The mushrooming of a large number of Google Earth enthusiast websites (e.g.www.googleearthhacks.com) has resulted in a dramatic improvement in the quality of the ground information available. If one looks at the images of PAF Masoor in Karachi, a number of files are easily available at internet fora that reveal the positions of major landmarks inside the base. This includes among other things, the officers mess hall, the CO house, the primary school etc... Similar placemarks are available over the internet for the Troposcatter and THD 1955 radars at Arjangarh. The Google Earth placemarks tool enables users to rapidly and coherently transmit high quality ground information over the internet. The ".kmz" files transiting the internet are now perhaps posing one of the greatest risks to national security in places like India. The measure tool on Google Earth enables viewers to measure the size of objects on the ground. A simple application of this along with the basics of antenna theory enables the viewer to calculate the frequencies that an antenna might operate at.

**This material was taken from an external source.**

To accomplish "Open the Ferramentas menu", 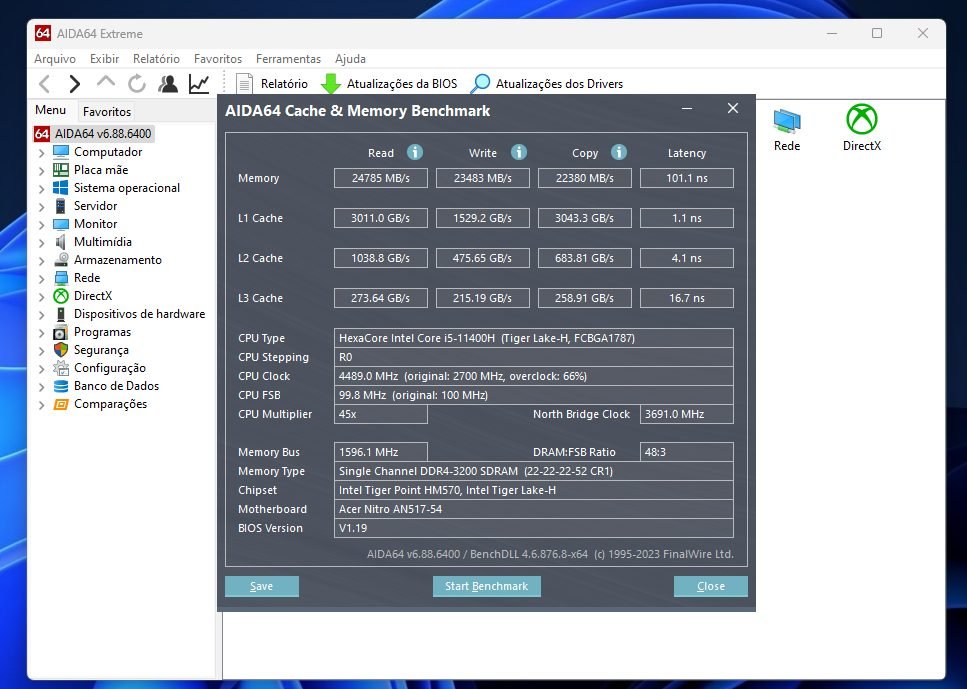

The military utility of this information may be quite debatable but its utility to terrorist groups is less so. Most military thinkers argue that the images on Google are a few years old and cannot really help an adversary plan hostilities. One wonders how difficult it will be for Google or some other company perhaps unrelated to google to offer more recent imagery on a pay-per-view basis. For example a user would zoom into the Google Earth view of his choice and then click on a button on the screen to pay for a more recent view of the same site. It is unclear as how much data Google Earth can pipeline but if its predecessor the www.google.com search engine is anything to go by, the capacity for handling large data sets already exists. Today internet utilization is low in India, but in time it will grow and what will happen once cable operators in places like India start offering internet bandwidth alongside their regular services?

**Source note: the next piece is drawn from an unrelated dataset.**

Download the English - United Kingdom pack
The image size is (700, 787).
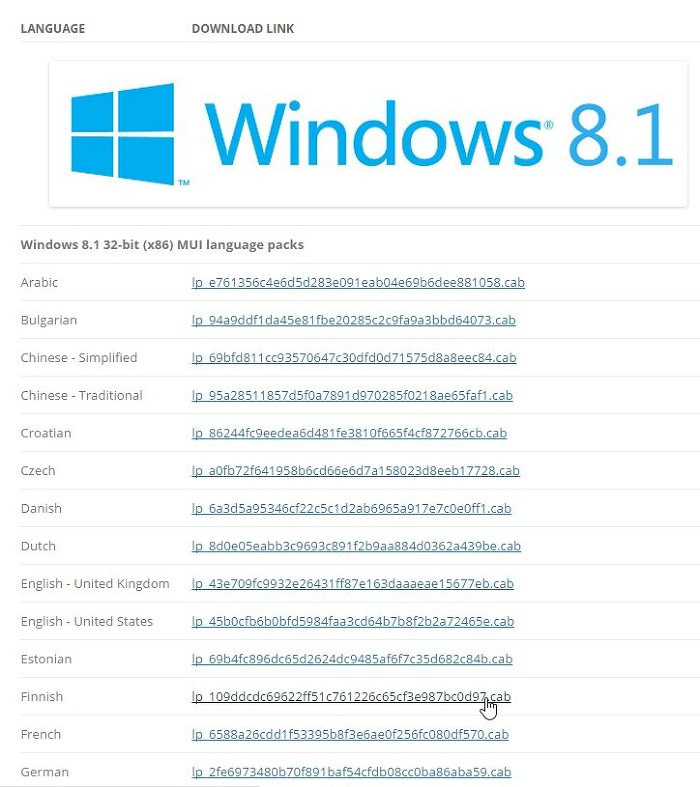(353, 584)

This all seem to be a somewhat distant prospect, but what is perhaps largely beyond debate right now is the value of these images in strategic forecasting and analysis. At the click of a button, if you have the right ".kmz" file, a strategic analyst can pull up a recent copy of the military posture of a country or even see what the major intelligence processing areas in a country are. This could be a great aid to the world - private persons would now be able to keep tabs on their governments and ensure accountability for their actions. The only thing that stands in your way is bandwidth. Given that bandwidth is an issue in places like India, and not an issue in places like the US, Google Earth adds a new dimension to the problems posed by the digital divide and amplifies the information asymmetry that exists between these two worlds.

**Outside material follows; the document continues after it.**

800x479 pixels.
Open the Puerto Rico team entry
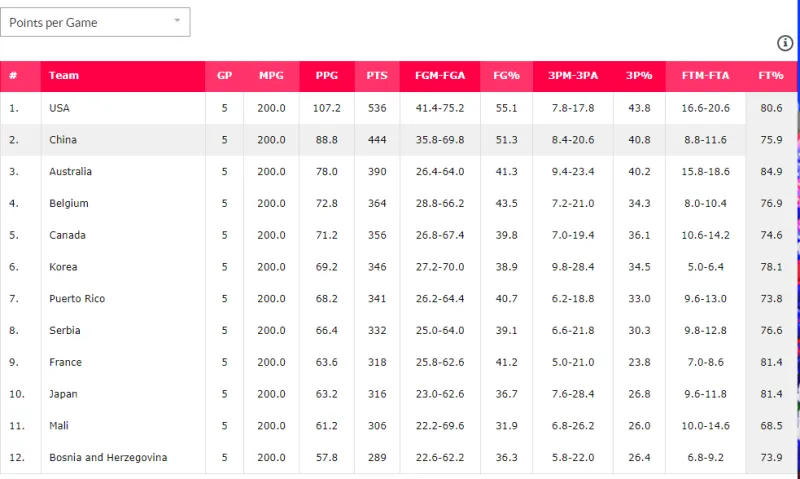pos(78,299)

Google Earth shrinks the level of Government of India’s information dominance and drags us into its version of a new world order – where some company in Colorado decides what part of your national security machinery should be exposed to public view. Concerns in Government of India are hardly misplaced.
The author is a contributing editor. The phrase 'Novus Ordo Seclorum' maybe translated as 'A new order of the ages'. Not paradoxically, the cover photo shows the apron at PAF Pasni, a major Pakistan Air Force base in Balochistan. The image is © Google Earth.
©Security Research Review Volume 2(2) 2006.